TEXTO DE ORIGEM>
::::

“A Festa da Menina Morta”: Falsificação do sagrado
Em obra polêmica, filme de estréia do ator Matheus Nachtergaele expõe as fragilidades das relações entre o sagrado, o misticismo e os marginalizados no alto Amazonas
Publicado 10/07/2009 21:23
Devagar o cinema pernambucano vai criando uma vertente estética em que a epiderme, a emoção desbragada, os baixos instintos ditam as ações dos personagens. E a história mescla religiosidade, sexo e contradições sociais. Desde “Amarelo Manga”, de Cláudio Assis, este tipo de filme vem ocupando um espaço antes dedicado a um cinema mais reflexivo e urbano. O “cinema desbragado”; se podemos chamá-lo assim, é voltado para o interior do país, para as relações de classe explícitas, onde situações extremas dominam a narrativa. Principalmente, “Baixios das Bestas”, onde Assis vai às últimas consequências no tratamento da violência, da exposição de corpos e da humilhação dos mais fracos. No caso, a mulher submetida ao abuso sexual por um grupo de burguesinhos da cidade interiorana. Não é diferente, nesta premiada estréia do ator Matheus Nachtergaele, “A Festa da Menina Morta”, que tem o roteirista Hilton Lacerda como parceiro dramatúrgico. Lacerda é, aliás, figura central neste tipo de obra, pois é autor dos roteiros dos citados filmes.

::::

ENUNCIADO> Copie na íntegra, sem nenhuma alteração, a crítica acima sobre o filme “A Festa da Menina Morta”.

DADOS ARMAZENADOS>
::::

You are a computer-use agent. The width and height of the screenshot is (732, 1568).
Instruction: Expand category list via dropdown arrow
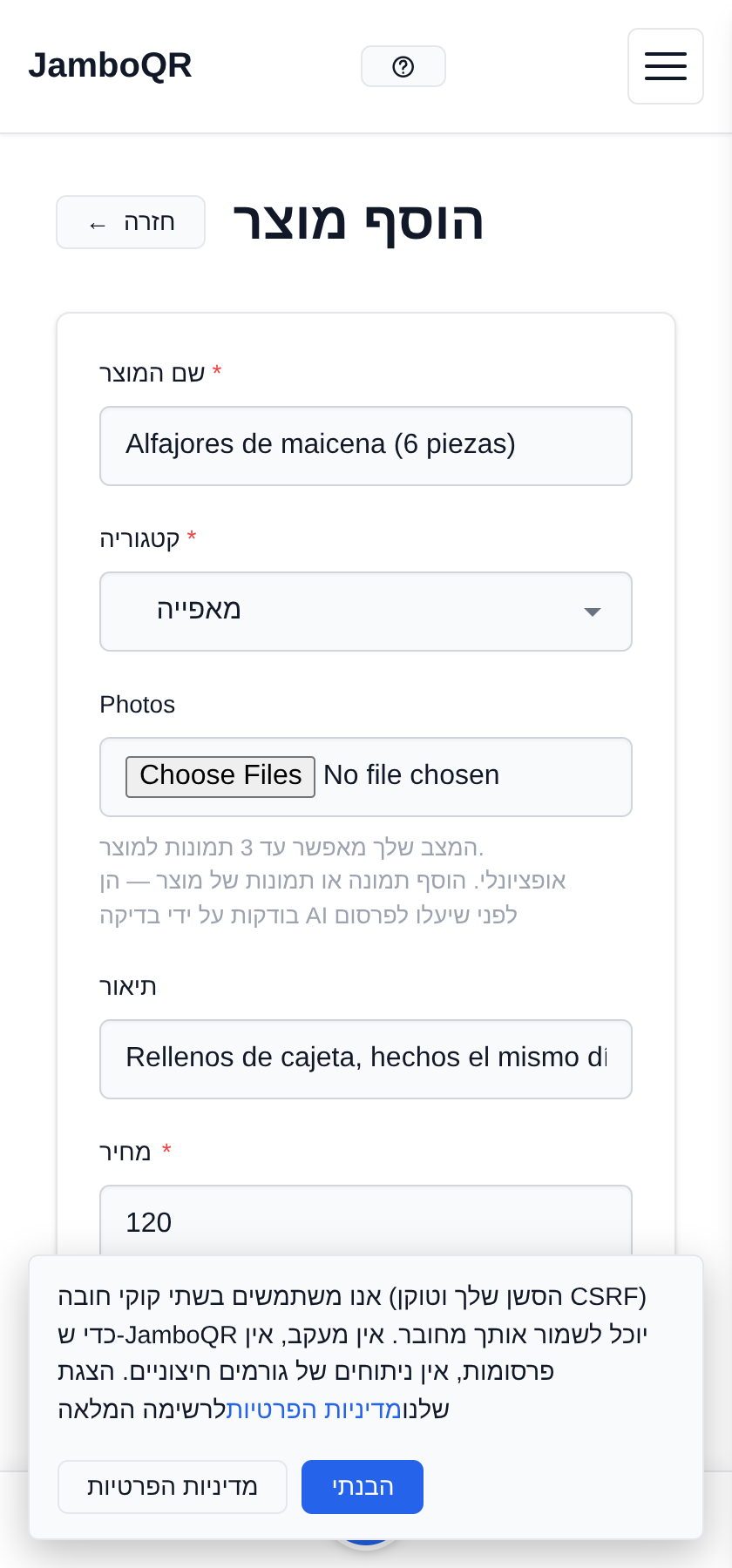tap(593, 612)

::::

RESOLUÇÃO>
“A Festa da Menina Morta”: Falsificação do sagrado
Em obra polêmica, filme de estréia do ator Matheus Nachtergaele expõe as fragilidades das relações entre o sagrado, o misticismo e os marginalizados no alto Amazonas
Publicado 10/07/2009 21:23
Devagar o cinema pernambucano vai criando uma vertente estética em que a epiderme, a emoção desbragada, os baixos instintos ditam as ações dos personagens. E a história mescla religiosidade, sexo e contradições sociais. Desde “Amarelo Manga”, de Cláudio Assis, este tipo de filme vem ocupando um espaço antes dedicado a um cinema mais reflexivo e urbano. O “cinema desbragado”; se podemos chamá-lo assim, é voltado para o interior do país, para as relações de classe explícitas, onde situações extremas dominam a narrativa. Principalmente, “Baixios das Bestas”, onde Assis vai às últimas consequências no tratamento da violência, da exposição de corpos e da humilhação dos mais fracos. No caso, a mulher submetida ao abuso sexual por um grupo de burguesinhos da cidade interiorana. Não é diferente, nesta premiada estréia do ator Matheus Nachtergaele, “A Festa da Menina Morta”, que tem o roteirista Hilton Lacerda como parceiro dramatúrgico. Lacerda é, aliás, figura central neste tipo de obra, pois é autor dos roteiros dos citados filmes.